Однако все это не более чем иллюзия. Вступившему на скользкую трону человеку поначалу бывает беспокойно, и он утешает себя мыслью, что надо набрать силы, приобрести известное положение и тогда уже использовать в благородных целях преимущества своего ума и дарования. Но это самообман. Он пропадает в тот самый миг, как только сознательно решает заключить первую сделку с совестью, потому что, поднявшись на следующую ступеньку успеха и карьеры, он только и думает, что о еще и о еще следующей. Та, на которой он стоит сейчас, кажется ему низка для нападения. Фундамент, на котором он хотел укрепиться, чтобы начать действовать, никогда не будет для него достаточно прочным, и, апеллируя к благородной цели, он только успокаивает или обманывает себя, пока не решится порвать последние нити, связывающие его е. честным прошлым. Именно так кончает Глумов, проклиная свой дневник как несчастную слабость, приведшую его к разоблачению: «Зачем я его завел? Что за подвиги в него записывал? Глупую, детскую злобу тешил». Отныне он никогда уже не впадет в это ребячество и, пускаясь в новую аферу, будет сжигать за собой все мосты, оставаясь неуязвимым.
Действующие лица комедии постоянно аттестуют Глумова так: «честный человек», «порядочный человек». Это понятно: кто нам поддакивает, тот и мил. Но любопытно, что даже мошенники, связанные круговой порукой, вынуждены объясняться между собой с помощью нормальных нравственных понятий человеческого языка, «Да честно ли это?» — срамит Глумов Голутвина, собравшего на него компрометирующее досье, и эта реплика достаточно комична в устах полнейшего циника. В свою очередь Голутвин, торгуясь с Глумовым из-за компрометирующих его бумаг, произносит преуморительную фразу: «Вы не умеете ценить чужого благородства оттого, что в вас своего нет».
Забавно слушать этот диалог повздоривших между собою подлецов, руководящихся гангстерским кодексом чести и видящих единственный ключ к успеху в победительной силе наглости. Тем замечательнее, что и они вынуждены пугать друг друга понятиями из нравственного лексикона, потому что можно их перелагать, извратить, запутать, но окончательно убить их авторитет — нельзя.

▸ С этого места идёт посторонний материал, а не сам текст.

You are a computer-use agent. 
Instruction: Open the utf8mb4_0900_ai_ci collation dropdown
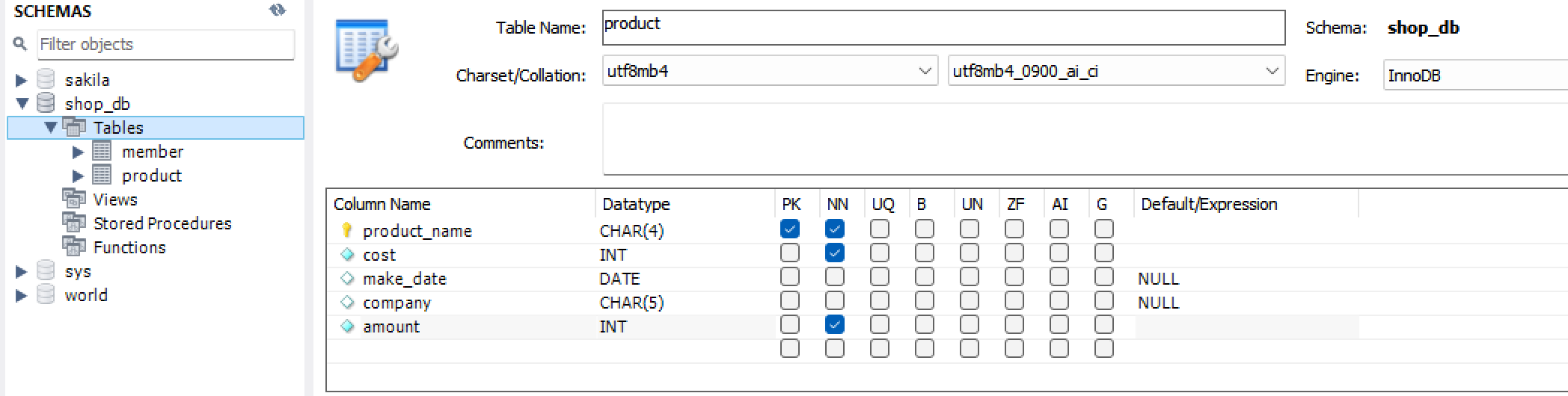(1272, 71)
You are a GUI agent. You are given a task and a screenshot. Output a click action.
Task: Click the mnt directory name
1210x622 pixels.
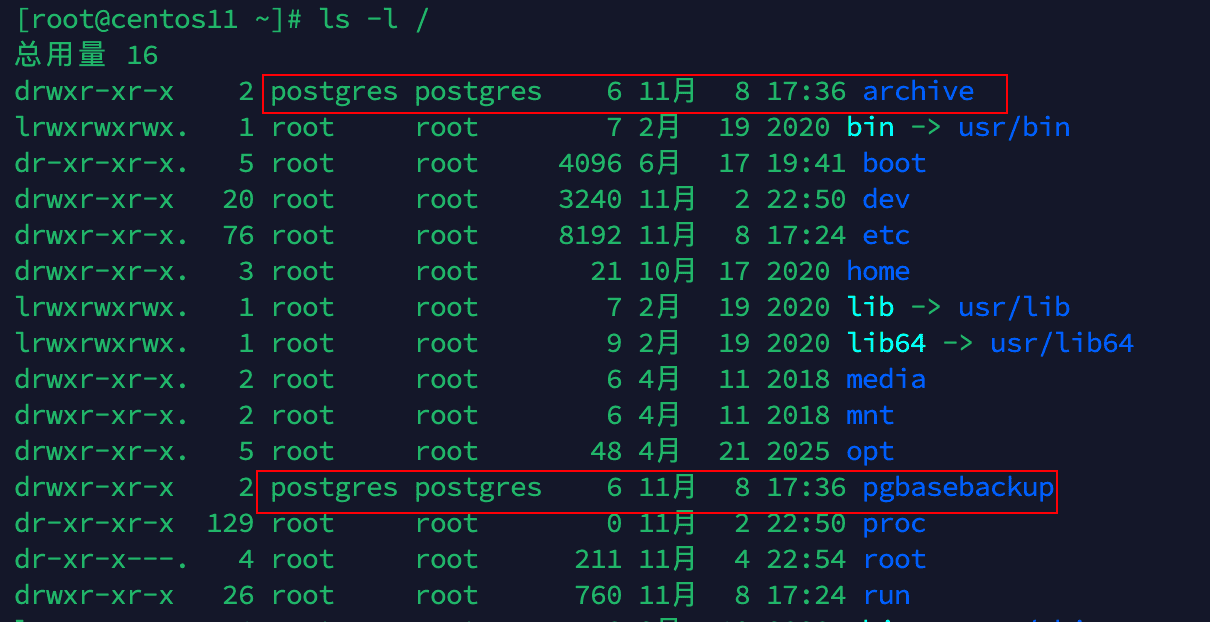869,415
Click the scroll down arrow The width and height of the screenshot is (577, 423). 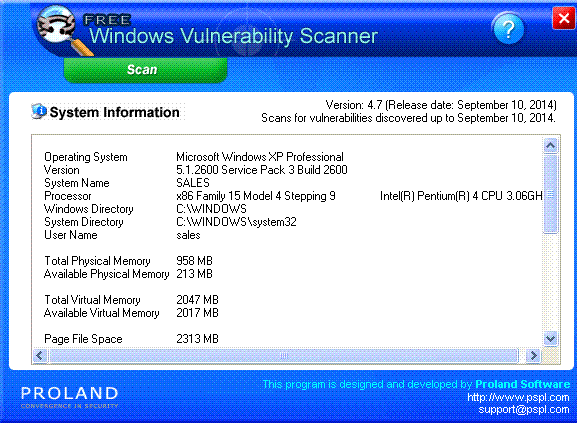551,338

Конечно, в карьерном, прагматическом смысле можно считать силой Глумова то, что он отбросил всякие церемонии в своей рискованной игре и не оглядывается назад, на моральные правила и нормы. Его неудача временна, и с такими правилами, каких он решил держаться, успех в битве жизни обеспечен ему наверняка.
Однако природа человека как существа общественного устроена так, что карьеризм н талант, ум и пресмыкательство взаимно отрицают друг друга. Оподлившись, человек глупеет, и талант мало-помалу оставляет его, прилепляясь к ничтожным и фальшивым целям. Когда поднимается одно плечо у коромысла весов, опускается другое… Но неужели однажды ночью, оставшись наедине с самим собою, умный Глумов не испытает прилив холодного ужаса за выбранную им судьбу, за предательство своего ума? Или все это пустая морализация, чушь, идеалистические бредни, и ничего такой человек не вспомнит, не ощутит, а, случайно проснувшись среди ночи, с удовольствием подумает, что спит в удобной, мягкой постели в богатом и благоустроенном собственном доме, сладко зевнет и повернется на другой бок? Кто знает! Твердо известно лишь одно — наказание уже совершилось, потому что без нравственной опоры, морального стержня ни таланту, ни уму его нет дороги: он обречен падать, вырождаться и в конце концов убивает сам себя.
Для Островского-просветителя в истории Глумова заложен драматический смысл: эпоха реакции, пореформенного безвременья плодит не только глупцов ретроградов и либеральных болтунов, мнящих себя руководителями общественного мнения, но даже умных, даровитых людей приводит к распродаже ума, духовному предательству. Мы не найдем, пожалуй, во всем творчестве драматурга другого примера столь острой и бескомпромиссной социальной критики.